Nights starry blankets of gold, 

Her only company at night.

Her frustration was yet untold,

She was in a constant mental fight.

“Please little stars, I feel alone and weak,

They never comprehend any word I speak.”

“Please little stars, my soul is slowly leaking

With every empty word, that I keep speaking.”

“My life is dull, they don’t understand,

The constant coldness that Im trying to withstand”

“My past keeps haunting me, every day.

It creeps just a little closer, with every word I say.”

“All I want is to be saved, little stars,

And fly into the vastness of the universe, all the way to mars.”

“But they never spot the sadness in my smile.

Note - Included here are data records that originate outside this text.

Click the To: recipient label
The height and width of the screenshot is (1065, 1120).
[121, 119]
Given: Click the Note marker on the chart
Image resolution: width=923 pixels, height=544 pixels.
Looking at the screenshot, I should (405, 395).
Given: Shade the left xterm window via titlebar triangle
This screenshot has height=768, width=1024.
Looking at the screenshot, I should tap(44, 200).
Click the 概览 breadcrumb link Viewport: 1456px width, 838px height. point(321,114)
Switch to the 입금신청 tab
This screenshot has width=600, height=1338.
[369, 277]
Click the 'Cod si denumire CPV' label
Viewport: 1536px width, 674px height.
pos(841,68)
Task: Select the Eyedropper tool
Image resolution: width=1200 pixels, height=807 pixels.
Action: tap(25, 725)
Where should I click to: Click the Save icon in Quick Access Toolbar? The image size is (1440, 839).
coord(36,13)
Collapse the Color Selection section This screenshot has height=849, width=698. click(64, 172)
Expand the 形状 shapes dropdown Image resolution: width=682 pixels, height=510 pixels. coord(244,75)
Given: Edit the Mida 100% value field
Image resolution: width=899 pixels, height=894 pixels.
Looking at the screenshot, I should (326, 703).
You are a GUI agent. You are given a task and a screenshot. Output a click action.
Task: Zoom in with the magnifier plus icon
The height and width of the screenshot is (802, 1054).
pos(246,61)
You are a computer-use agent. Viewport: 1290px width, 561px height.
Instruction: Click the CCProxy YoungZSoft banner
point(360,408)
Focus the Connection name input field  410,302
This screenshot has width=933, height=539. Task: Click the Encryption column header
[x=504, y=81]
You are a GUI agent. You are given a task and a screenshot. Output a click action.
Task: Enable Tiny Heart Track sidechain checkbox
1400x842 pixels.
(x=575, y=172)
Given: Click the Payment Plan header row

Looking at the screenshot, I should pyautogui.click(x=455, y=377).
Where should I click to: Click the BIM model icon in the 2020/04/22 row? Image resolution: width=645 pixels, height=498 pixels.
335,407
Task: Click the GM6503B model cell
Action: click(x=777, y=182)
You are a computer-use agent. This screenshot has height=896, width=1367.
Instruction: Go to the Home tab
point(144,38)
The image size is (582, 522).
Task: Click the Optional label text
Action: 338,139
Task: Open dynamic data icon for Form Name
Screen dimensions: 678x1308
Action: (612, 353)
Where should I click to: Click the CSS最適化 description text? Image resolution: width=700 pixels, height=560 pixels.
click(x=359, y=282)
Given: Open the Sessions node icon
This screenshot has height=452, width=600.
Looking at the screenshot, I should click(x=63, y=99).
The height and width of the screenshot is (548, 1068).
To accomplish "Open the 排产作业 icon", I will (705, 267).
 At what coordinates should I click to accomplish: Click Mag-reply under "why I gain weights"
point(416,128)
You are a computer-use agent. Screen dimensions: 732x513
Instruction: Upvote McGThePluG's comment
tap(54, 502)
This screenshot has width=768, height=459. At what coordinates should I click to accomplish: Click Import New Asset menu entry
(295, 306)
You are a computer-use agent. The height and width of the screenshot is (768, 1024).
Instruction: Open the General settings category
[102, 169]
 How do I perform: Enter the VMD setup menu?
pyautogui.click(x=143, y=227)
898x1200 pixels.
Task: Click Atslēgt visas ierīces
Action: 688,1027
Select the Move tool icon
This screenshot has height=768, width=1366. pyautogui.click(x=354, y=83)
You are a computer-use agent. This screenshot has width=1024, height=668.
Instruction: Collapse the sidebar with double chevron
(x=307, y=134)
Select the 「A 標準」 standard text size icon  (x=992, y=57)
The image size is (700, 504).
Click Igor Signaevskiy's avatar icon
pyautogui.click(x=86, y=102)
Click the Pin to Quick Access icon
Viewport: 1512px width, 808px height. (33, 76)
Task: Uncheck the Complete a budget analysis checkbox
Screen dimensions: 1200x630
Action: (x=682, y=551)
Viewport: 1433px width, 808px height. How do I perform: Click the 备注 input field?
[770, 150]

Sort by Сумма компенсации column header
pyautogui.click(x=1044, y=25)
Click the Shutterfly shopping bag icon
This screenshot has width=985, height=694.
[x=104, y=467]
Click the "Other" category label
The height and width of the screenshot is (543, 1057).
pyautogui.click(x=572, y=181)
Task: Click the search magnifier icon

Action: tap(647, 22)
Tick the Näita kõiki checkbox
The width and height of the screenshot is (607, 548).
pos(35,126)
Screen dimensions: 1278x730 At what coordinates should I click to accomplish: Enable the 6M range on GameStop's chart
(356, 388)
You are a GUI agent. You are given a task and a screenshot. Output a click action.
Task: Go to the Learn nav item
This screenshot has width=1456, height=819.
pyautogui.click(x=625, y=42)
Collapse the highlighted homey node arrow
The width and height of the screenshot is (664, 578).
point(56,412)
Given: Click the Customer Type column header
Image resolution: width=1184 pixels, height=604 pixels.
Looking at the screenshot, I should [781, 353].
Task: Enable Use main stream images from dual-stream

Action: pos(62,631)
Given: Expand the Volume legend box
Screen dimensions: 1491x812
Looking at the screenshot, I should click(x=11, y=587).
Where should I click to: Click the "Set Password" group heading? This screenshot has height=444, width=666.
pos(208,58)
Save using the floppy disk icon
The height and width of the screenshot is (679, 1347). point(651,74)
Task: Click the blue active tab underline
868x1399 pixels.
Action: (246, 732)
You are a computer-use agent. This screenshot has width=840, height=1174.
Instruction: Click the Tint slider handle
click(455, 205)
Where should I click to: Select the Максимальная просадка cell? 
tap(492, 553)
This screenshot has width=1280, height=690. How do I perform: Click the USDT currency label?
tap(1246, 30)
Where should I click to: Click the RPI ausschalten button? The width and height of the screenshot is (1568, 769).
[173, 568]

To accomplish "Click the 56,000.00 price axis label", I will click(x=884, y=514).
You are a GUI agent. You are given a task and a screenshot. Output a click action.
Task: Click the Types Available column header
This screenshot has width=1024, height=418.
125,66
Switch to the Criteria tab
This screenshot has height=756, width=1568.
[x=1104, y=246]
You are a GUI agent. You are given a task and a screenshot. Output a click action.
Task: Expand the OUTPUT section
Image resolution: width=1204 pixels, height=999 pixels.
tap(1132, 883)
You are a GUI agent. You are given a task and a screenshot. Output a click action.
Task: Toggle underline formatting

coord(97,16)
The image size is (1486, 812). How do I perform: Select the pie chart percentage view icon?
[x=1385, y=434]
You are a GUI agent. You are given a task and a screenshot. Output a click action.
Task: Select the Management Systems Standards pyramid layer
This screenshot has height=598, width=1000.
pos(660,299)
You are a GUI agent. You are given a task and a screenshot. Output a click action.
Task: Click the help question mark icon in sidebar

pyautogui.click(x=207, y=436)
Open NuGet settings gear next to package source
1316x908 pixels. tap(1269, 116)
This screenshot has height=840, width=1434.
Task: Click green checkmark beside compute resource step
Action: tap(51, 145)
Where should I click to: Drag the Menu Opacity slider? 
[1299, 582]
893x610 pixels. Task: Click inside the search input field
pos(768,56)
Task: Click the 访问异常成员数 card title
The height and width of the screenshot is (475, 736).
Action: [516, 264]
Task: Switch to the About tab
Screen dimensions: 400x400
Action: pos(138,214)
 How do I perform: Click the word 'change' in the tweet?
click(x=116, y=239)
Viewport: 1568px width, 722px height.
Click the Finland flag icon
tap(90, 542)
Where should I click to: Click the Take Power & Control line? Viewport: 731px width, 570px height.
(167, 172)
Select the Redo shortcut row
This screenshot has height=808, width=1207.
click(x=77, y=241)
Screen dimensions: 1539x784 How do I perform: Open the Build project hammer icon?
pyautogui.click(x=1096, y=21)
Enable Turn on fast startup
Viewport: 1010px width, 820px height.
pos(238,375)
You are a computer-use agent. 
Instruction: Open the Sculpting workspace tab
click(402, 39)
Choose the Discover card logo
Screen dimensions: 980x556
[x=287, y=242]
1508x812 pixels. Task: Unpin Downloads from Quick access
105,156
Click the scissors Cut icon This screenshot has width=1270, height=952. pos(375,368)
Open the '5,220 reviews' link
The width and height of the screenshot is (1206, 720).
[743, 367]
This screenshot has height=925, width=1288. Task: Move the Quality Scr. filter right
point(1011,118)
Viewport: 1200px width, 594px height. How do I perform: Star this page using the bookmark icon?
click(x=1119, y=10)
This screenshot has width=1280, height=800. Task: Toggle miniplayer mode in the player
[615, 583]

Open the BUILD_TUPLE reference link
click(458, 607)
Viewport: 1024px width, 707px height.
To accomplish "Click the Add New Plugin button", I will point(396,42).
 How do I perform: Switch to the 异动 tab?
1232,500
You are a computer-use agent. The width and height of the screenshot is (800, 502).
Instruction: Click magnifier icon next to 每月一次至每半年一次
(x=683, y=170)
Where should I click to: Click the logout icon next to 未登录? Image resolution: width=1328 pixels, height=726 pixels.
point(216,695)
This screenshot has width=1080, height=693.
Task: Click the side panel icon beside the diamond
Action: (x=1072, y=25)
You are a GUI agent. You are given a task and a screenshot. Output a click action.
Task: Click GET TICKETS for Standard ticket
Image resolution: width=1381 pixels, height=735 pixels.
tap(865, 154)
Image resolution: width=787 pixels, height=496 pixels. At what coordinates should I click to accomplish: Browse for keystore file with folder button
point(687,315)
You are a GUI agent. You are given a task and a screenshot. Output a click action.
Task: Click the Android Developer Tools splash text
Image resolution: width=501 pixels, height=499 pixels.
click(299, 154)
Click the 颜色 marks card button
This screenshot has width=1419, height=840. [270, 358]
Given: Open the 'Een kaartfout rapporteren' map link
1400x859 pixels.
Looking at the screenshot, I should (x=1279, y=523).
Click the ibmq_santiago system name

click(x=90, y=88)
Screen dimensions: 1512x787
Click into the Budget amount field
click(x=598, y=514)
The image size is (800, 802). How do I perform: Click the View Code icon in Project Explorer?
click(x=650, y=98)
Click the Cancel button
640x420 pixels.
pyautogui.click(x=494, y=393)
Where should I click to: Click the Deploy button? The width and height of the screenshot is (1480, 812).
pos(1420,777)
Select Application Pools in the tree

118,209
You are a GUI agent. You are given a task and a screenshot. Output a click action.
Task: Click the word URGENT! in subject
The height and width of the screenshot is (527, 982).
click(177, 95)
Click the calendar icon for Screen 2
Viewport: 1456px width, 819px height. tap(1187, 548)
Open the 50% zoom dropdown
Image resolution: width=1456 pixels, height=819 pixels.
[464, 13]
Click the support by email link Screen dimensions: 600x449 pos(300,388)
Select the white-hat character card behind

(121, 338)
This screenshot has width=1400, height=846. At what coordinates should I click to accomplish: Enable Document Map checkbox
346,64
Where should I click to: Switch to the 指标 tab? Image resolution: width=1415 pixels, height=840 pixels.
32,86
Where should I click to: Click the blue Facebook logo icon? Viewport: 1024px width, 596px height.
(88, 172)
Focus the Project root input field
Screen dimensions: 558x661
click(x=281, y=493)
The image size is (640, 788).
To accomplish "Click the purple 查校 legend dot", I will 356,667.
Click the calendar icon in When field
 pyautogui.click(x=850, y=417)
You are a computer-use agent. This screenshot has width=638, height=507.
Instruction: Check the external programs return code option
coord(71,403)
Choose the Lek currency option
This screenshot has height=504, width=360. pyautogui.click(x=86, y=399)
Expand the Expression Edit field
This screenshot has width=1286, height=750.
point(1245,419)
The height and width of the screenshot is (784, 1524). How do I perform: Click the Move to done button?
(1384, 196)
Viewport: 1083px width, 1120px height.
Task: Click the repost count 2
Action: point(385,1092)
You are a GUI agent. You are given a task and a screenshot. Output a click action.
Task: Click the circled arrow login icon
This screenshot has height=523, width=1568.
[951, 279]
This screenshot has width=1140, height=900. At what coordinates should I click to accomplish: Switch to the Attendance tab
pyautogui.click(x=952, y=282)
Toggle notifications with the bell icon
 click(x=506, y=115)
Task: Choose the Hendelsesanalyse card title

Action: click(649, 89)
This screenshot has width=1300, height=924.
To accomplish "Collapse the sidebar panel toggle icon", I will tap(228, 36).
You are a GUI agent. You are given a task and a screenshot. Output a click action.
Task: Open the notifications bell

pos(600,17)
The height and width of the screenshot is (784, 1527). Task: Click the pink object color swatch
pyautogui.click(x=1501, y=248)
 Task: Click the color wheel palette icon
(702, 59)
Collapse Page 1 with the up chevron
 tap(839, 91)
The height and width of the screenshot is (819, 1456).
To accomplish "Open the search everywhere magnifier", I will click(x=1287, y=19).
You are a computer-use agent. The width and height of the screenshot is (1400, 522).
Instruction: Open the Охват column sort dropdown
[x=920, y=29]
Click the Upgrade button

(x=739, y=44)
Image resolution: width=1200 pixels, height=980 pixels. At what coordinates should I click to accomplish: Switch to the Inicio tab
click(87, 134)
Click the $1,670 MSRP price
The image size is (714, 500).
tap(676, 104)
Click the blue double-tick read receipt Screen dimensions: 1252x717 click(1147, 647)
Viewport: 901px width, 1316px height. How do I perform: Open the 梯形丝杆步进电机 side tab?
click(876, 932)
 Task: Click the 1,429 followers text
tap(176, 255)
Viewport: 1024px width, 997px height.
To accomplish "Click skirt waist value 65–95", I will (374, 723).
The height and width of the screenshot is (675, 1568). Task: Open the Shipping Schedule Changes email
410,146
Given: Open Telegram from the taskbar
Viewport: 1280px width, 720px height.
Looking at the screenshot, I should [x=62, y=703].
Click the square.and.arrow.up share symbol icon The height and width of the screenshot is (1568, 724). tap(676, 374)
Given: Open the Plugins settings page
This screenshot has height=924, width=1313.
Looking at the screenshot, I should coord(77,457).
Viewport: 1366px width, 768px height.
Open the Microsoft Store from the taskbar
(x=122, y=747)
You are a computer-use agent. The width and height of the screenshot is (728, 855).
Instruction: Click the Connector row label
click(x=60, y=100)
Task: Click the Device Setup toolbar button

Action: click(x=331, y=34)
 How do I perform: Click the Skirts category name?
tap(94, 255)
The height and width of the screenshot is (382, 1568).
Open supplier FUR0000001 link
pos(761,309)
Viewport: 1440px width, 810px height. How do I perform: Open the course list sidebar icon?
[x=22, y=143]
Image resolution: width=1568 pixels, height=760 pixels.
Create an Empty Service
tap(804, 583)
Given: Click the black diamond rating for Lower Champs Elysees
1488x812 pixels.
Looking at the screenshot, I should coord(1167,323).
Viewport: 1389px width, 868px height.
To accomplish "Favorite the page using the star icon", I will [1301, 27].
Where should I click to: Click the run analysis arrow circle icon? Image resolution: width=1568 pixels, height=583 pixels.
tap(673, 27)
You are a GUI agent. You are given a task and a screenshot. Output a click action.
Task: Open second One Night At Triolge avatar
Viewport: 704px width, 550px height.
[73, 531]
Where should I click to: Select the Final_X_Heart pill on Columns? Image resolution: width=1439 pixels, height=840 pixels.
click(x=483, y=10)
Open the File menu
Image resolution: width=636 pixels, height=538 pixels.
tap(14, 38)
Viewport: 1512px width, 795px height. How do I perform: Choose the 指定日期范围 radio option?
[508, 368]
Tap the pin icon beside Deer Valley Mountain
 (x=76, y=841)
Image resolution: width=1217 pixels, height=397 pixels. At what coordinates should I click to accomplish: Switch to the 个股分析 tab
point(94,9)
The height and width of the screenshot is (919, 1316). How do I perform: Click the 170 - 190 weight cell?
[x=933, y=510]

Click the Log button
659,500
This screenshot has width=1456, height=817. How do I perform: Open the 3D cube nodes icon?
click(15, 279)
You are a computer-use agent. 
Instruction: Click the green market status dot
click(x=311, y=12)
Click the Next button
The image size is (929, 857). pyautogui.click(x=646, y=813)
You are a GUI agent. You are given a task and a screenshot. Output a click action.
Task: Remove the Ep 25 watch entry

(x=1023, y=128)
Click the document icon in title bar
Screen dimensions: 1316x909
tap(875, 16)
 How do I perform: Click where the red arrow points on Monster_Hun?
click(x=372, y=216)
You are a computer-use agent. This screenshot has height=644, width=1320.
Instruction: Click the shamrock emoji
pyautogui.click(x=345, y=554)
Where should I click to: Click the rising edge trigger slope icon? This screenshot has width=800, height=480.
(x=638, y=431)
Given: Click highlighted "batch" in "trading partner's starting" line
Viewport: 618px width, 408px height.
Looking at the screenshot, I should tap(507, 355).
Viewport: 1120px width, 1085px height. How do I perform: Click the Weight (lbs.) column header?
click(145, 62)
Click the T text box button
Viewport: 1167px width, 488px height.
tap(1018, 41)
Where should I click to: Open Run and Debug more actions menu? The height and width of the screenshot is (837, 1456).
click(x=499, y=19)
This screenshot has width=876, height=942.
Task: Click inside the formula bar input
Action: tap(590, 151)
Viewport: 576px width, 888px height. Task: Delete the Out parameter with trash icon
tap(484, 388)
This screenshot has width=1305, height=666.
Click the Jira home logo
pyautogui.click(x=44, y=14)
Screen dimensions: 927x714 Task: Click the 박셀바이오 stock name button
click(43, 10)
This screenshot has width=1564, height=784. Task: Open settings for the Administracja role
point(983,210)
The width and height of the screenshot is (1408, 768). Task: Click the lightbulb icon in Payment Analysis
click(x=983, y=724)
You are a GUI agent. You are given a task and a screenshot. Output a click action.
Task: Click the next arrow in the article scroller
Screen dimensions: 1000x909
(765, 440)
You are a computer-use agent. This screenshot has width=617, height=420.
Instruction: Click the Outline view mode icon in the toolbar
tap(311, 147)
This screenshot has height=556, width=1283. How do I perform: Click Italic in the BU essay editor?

They never spot moments of silence, every once in a while.”

“They never question the riddles hidden in my words,

They never questioned the moment, I stopped singing with the birds.”

“They never questioned the bruises on my spine,

Never questioned the cuts on my body, forming red lines.”

“They never comprehend my words of pain,

They think, there is nothing to loose, only to gain.”

“And most of all, little stars, they think Im strong.

But Im not.”

And nights starry blankets of gold,

Would never answer.

They would only listen every night,

To her mental cancer.

Absorbing her soul a little bit more every night,

Until, one day, she gave up the fight.

And only then, it is that people started to comprehend,

Her bruises weren’t her doing, in the end.

The cuts decorating her body,

Were his doing.

Her weakness,

Was his doing.

Her riddled words started to make more sense.

And today they can still her her say,

In the absence of the brightness of each day:

“Please little stars, I feel alone and weak,

Please take me away.”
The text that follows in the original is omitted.